BRIEF 1: According to the covalent bonding passage, between which atoms do covalent bonds take place?

(READING PASSAGE)

3.7 Covalent Bonding

In ionic bonding, the central feature of the bond is the transfer of an electron from one atom to another to generate two ions. In covalent bonds, an electron is shared . Covalent bonds take place between atoms that are generally close to each other in the Periodic Table and have a small difference in electronegativity(the tendency of an atom to attract electrons). Similarly to ionic bonds, the sharing of an electron allows the noble gas electron configuration to be attained by both atoms.

The simplest example of a covalent bond is found in the hydrogen molecule, shown in Figure 3.7. To return to the electron configurations that we discussed earlier, a hydrogen atom has an electron configuration of 1s 1: one electron in the first shell, the s subshell. It would like to have two in this subshell so that the subshell is full. In the hydrogen molecule, the sharing of each electron between two hydrogen atoms allows for two electrons in this subshell.

(End READING PASSAGE)

BRIEF 2: Print the entries exactly, starting at the line that contains "has height=1467, width=1328." and ending after the line that contains "Image resolution: width=480 pixels, height=272".

(RECORDS FOR THE EXERCISE)

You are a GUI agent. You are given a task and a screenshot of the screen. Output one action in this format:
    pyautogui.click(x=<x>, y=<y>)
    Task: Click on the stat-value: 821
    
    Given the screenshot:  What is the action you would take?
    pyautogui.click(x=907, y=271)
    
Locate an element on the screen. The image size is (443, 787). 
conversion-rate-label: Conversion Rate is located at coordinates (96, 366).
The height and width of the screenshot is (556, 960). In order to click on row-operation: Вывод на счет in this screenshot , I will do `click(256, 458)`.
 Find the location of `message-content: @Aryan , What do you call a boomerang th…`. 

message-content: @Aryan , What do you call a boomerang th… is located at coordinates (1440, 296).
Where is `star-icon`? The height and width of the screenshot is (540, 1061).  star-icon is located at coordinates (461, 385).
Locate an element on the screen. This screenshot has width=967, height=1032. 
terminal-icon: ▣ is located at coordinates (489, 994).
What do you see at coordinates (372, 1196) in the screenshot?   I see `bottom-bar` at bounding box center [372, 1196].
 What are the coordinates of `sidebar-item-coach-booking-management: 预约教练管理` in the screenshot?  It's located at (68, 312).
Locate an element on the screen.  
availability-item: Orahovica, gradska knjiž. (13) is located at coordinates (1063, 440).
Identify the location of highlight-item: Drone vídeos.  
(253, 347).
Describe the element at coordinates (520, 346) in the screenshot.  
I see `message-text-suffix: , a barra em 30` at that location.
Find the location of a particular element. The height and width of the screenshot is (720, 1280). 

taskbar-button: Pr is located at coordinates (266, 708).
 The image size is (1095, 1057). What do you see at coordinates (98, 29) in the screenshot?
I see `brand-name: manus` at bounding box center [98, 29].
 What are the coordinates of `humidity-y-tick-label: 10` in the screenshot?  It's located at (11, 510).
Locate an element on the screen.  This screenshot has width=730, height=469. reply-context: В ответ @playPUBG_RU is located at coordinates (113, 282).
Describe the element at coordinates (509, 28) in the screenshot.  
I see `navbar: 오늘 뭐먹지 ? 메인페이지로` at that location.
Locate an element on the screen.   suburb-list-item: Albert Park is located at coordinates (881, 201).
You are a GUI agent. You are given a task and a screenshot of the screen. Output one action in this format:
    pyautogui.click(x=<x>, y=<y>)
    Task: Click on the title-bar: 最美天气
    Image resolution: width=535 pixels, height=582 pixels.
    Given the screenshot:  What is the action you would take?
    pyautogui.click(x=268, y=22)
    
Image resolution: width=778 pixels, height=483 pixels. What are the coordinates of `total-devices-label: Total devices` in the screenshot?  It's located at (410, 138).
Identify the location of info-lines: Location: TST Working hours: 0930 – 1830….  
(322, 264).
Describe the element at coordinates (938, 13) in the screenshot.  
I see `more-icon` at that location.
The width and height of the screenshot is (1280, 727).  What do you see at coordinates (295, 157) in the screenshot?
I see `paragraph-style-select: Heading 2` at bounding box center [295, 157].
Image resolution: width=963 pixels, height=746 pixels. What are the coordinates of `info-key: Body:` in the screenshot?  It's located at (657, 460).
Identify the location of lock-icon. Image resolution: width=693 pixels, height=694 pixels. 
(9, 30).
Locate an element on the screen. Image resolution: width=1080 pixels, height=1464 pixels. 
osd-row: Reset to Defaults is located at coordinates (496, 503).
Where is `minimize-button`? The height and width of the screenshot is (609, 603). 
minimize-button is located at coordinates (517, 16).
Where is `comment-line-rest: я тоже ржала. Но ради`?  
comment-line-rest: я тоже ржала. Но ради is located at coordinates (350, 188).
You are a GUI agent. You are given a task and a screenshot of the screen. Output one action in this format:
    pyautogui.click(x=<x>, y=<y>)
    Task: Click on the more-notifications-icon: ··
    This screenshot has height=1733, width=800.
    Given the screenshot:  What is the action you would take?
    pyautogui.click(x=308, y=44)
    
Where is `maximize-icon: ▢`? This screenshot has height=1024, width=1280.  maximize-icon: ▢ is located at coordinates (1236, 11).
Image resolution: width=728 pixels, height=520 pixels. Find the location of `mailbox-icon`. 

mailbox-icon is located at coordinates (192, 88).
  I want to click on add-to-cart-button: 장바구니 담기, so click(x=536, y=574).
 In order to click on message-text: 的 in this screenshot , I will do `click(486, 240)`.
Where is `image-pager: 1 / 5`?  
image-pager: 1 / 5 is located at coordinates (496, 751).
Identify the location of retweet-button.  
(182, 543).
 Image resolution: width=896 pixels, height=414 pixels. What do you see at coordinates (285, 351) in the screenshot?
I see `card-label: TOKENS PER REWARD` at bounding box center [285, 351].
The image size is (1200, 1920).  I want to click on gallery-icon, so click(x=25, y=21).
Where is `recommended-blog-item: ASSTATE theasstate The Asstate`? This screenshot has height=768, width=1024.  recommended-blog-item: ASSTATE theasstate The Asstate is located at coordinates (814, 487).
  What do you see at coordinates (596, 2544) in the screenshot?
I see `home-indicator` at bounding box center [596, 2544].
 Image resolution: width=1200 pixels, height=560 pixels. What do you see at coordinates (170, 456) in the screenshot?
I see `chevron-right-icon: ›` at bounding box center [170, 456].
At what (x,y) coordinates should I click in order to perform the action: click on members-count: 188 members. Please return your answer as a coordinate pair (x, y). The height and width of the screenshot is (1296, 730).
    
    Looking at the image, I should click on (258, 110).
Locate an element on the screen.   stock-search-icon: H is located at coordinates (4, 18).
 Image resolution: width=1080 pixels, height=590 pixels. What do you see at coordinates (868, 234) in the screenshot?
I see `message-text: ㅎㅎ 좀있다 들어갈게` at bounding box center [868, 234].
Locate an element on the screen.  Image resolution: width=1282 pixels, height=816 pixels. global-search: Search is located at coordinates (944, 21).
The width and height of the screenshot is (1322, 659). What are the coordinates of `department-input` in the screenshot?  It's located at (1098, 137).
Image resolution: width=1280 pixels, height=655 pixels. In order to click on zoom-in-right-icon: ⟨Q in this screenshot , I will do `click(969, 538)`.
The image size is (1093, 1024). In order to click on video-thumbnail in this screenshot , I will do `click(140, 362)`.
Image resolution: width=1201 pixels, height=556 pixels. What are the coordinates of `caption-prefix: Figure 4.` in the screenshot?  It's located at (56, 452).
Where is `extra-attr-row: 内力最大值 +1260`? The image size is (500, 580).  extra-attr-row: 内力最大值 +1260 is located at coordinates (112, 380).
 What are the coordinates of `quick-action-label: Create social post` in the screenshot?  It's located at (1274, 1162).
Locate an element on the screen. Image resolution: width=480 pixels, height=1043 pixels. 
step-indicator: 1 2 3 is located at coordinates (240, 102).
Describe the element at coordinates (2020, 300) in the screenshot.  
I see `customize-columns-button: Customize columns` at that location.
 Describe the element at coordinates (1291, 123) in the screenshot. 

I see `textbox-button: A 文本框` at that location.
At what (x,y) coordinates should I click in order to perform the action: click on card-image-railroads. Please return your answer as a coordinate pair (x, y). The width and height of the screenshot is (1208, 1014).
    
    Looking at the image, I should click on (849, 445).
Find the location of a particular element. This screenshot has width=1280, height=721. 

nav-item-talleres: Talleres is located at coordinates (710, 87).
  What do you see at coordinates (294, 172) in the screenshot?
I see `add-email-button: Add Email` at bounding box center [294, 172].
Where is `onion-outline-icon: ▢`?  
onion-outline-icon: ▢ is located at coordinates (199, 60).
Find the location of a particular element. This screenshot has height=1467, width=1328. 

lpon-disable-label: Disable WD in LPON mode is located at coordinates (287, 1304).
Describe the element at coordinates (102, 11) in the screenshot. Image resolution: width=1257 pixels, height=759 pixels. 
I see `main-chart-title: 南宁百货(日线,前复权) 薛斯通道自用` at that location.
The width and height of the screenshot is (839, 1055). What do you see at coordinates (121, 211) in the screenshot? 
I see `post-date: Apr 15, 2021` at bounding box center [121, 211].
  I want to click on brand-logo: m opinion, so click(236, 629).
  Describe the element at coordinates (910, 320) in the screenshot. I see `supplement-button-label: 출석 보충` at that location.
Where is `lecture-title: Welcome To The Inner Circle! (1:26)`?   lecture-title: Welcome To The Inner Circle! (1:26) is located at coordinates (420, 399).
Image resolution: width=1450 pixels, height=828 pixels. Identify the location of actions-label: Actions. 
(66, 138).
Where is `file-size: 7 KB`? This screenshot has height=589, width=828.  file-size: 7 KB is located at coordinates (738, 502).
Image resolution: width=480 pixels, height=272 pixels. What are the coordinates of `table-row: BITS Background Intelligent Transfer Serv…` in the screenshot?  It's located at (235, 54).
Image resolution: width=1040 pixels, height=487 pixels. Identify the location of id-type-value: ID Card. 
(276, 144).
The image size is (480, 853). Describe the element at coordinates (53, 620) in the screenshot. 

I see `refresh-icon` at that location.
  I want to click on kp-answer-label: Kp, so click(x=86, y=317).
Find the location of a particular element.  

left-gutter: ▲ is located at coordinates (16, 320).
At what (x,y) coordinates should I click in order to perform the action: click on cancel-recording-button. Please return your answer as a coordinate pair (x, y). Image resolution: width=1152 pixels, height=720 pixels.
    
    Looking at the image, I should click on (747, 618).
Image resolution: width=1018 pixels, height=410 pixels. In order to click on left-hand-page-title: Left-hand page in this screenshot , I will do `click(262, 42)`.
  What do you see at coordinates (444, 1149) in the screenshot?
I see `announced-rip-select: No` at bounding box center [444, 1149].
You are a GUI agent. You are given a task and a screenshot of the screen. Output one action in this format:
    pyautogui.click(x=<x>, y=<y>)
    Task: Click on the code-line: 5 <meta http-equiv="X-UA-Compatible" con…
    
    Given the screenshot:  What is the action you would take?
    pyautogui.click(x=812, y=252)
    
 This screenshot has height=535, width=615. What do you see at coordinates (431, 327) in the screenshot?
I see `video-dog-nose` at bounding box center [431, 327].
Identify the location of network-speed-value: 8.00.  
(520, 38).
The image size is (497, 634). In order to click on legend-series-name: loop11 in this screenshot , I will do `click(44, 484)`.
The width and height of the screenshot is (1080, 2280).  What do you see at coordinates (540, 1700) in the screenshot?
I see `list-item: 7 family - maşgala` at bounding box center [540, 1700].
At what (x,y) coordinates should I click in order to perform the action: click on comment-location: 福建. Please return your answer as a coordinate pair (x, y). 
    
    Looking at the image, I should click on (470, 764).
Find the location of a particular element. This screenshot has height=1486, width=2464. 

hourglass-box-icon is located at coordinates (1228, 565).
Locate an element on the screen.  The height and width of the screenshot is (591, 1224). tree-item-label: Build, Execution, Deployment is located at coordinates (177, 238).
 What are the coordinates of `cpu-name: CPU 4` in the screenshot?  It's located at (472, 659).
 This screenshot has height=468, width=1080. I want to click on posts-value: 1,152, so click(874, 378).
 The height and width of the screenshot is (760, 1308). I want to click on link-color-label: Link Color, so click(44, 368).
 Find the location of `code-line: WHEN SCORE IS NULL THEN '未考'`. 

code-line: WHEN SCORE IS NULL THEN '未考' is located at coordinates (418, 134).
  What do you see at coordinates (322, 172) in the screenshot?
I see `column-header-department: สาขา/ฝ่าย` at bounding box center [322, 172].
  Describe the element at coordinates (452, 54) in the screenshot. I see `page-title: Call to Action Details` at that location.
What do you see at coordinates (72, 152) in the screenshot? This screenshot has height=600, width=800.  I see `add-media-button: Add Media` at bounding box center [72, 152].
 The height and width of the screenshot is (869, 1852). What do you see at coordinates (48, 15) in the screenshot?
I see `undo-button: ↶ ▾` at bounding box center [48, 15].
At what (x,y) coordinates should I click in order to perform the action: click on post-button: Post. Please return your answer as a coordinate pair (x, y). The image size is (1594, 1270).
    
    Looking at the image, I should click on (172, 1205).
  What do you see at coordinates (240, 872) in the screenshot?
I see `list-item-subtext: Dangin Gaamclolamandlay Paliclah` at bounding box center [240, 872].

(End RECORDS FOR THE EXERCISE)

REPLY 1: Between atoms that are generally close to each other in the Periodic Table and have a small difference in electronegativity.

REPLY 2:
Find the location of a particular element. This screenshot has height=1467, width=1328. 

lpon-disable-label: Disable WD in LPON mode is located at coordinates (287, 1304).
Describe the element at coordinates (102, 11) in the screenshot. Image resolution: width=1257 pixels, height=759 pixels. 
I see `main-chart-title: 南宁百货(日线,前复权) 薛斯通道自用` at that location.
The width and height of the screenshot is (839, 1055). What do you see at coordinates (121, 211) in the screenshot? 
I see `post-date: Apr 15, 2021` at bounding box center [121, 211].
  I want to click on brand-logo: m opinion, so click(236, 629).
  Describe the element at coordinates (910, 320) in the screenshot. I see `supplement-button-label: 출석 보충` at that location.
Where is `lecture-title: Welcome To The Inner Circle! (1:26)`?   lecture-title: Welcome To The Inner Circle! (1:26) is located at coordinates (420, 399).
Image resolution: width=1450 pixels, height=828 pixels. Identify the location of actions-label: Actions. 
(66, 138).
Where is `file-size: 7 KB`? This screenshot has height=589, width=828.  file-size: 7 KB is located at coordinates (738, 502).
Image resolution: width=480 pixels, height=272 pixels. What are the coordinates of `table-row: BITS Background Intelligent Transfer Serv…` in the screenshot?  It's located at (235, 54).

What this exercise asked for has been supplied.